In fact, some estimate that Asia could account for a quarter of the world’s top 200 institutions by 2040. Mr Rappleye and Mr Vickers believe Japanese students should possess a far greater level of proficiency in modern East Asian languages "considering the region’s crucial importance to Japan." Japan, they imply, has been slow out of the gate when it comes to the importance of China as an educational and cultural partner. They write:
"Here the contrast with Japan’s closest neighbour is telling. South Korea, with a population of 50 million – accounts for 21% of China’s international student population, Japan only 6%. Even America, despite its poor foreign language education and distance from the region, sends more students than Japan to Chinese universities."

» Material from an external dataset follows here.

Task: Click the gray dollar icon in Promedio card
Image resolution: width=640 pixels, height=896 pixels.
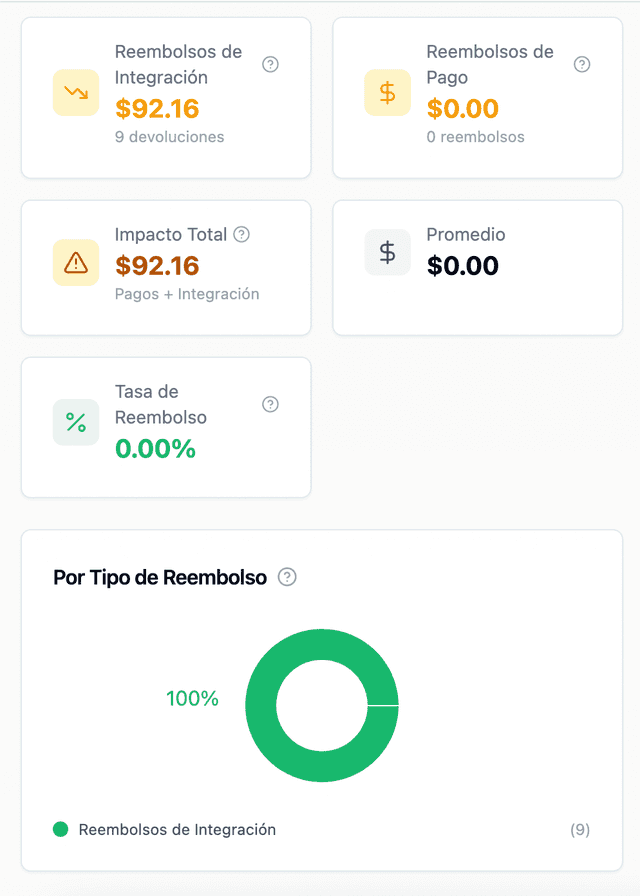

Mr Rappleye and Mr Vickers observe that despite low numbers of Japanese students in China until now, Japan is a popular study abroad destination for Chinese students thanks in part to a continued perception that Japan is ultra-modern. China sent 96,592 students to Japan in 2012, second only to the numbers they sent to the US (225,474) that year. The stage may be set for Japanese student numbers to grow further in China, especially given China’s continued interest in Japanese education, the relative affordability of top Chinese universities compared to top American ones, and the new data showing significant growth in Japanese outbound mobility to China. For that matter, if Japan meets its goal of placing ten universities in the global top 100 within the next ten years (compared to the two now: Tokyo University and Kyoto University), Chinese students may well have even more reason to consider Japan for study abroad.